Ele herda de Branca Motta uma gestão organizada, apesar dos pesares, constatação fundamentada, entre outros fatos, na reversão do caos administrativo que ela enfrentou em sua primeira gestão, com o detalhe de que naquela época o Brasil estava com sua economia “bombando”.
E Sávio Saboia foi um secretário de Cultura e de Saúde dos mais atuantes e realizadores, o que força Tatu a conseguir gente de igual capacidade ou, de preferência, maior.
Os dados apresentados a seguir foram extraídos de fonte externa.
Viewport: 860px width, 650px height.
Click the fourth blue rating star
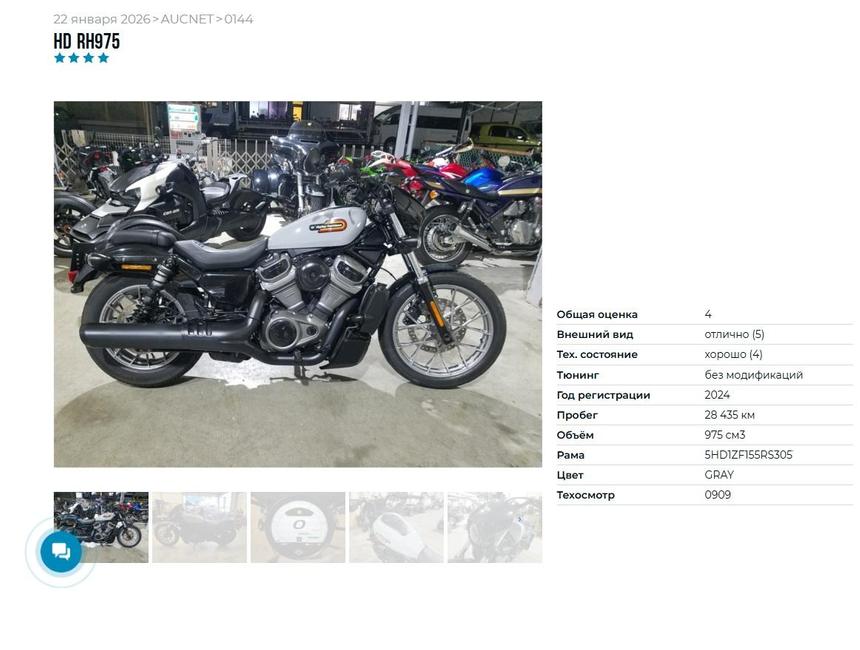tap(103, 58)
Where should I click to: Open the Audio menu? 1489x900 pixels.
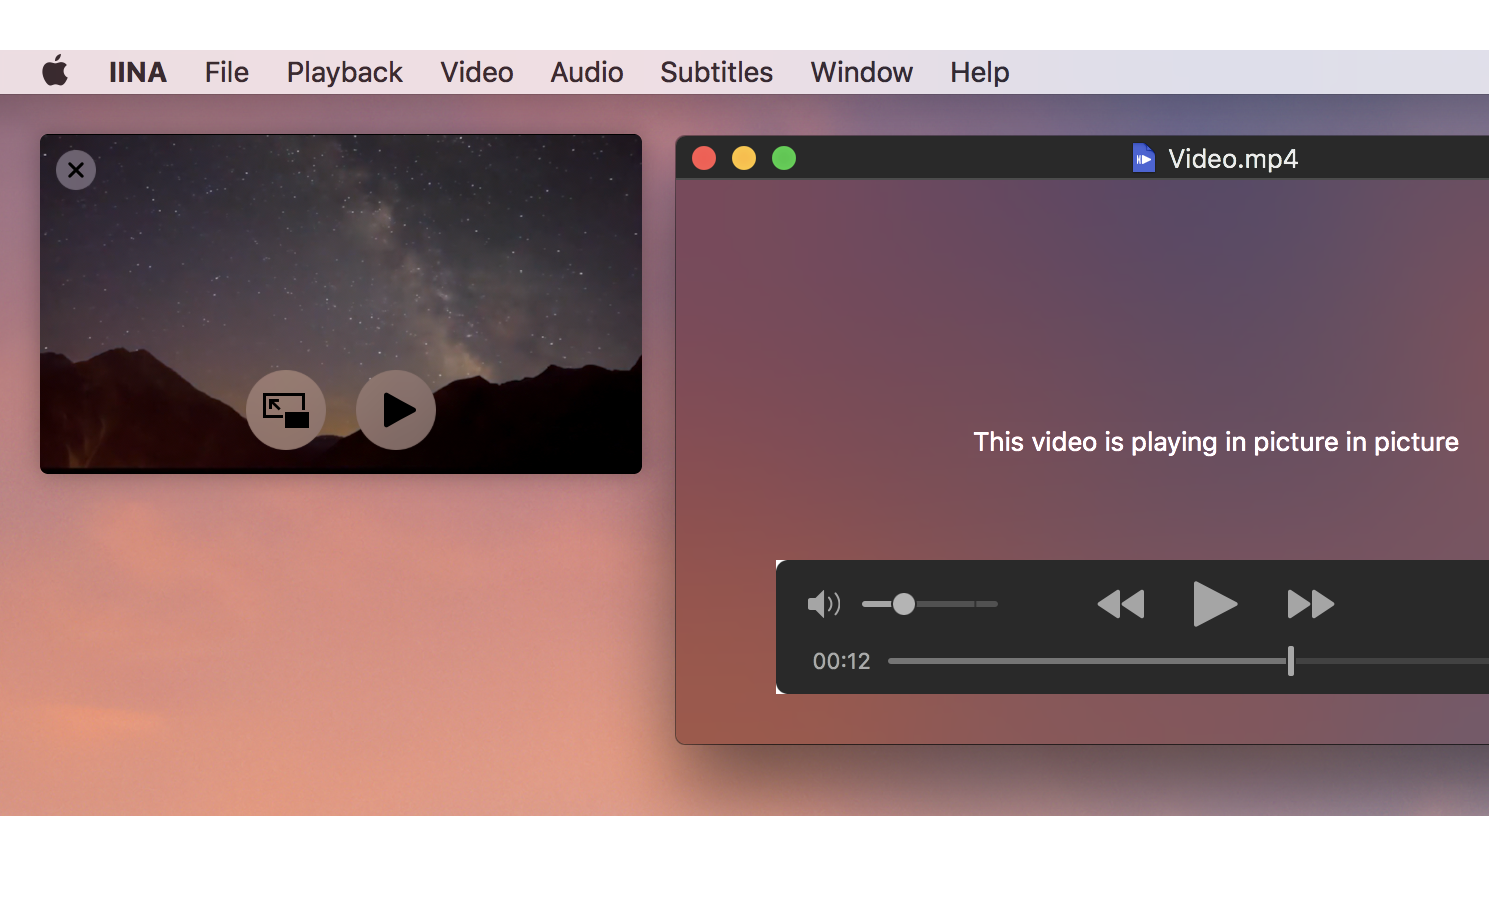(586, 71)
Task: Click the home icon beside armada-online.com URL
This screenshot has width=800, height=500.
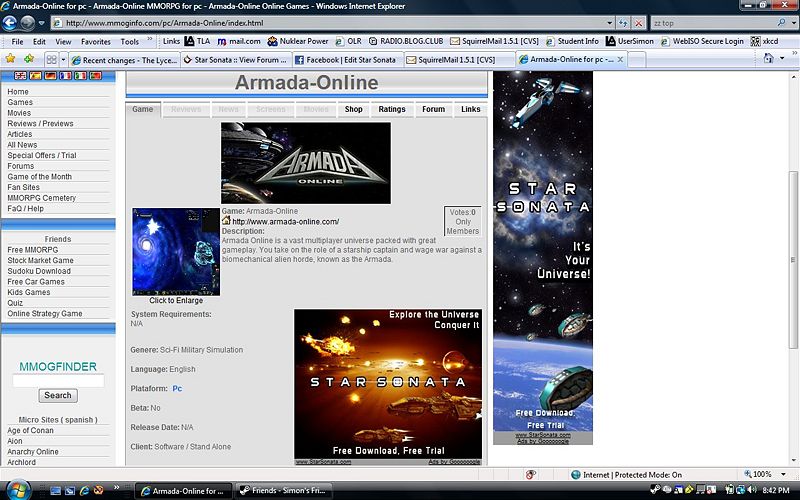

Se manter essas condicionantes já será difícil, imagine a pressão que o novo governante sofrerá principalmente por parte dos servidores, há muitos anos sofrendo com ausência de reajustes e que depositaram suas esperanças em Tatu!
Vai ter que usar todo o vigor da juventude, a capacidade de trabalho, a força moral dos quase 3000 votos à frente de Saboia, firmemente unido com as forças que o apoiaram e com a simpatia do Poder Legislativo.
No entanto, tais dificuldades, se superadas, serão o princípio ativo do sucesso de sua carreira política. São em cenários assim que costumam destacar-se os verdadeiros líderes, e Tatu tem essa preciosa oportunidade.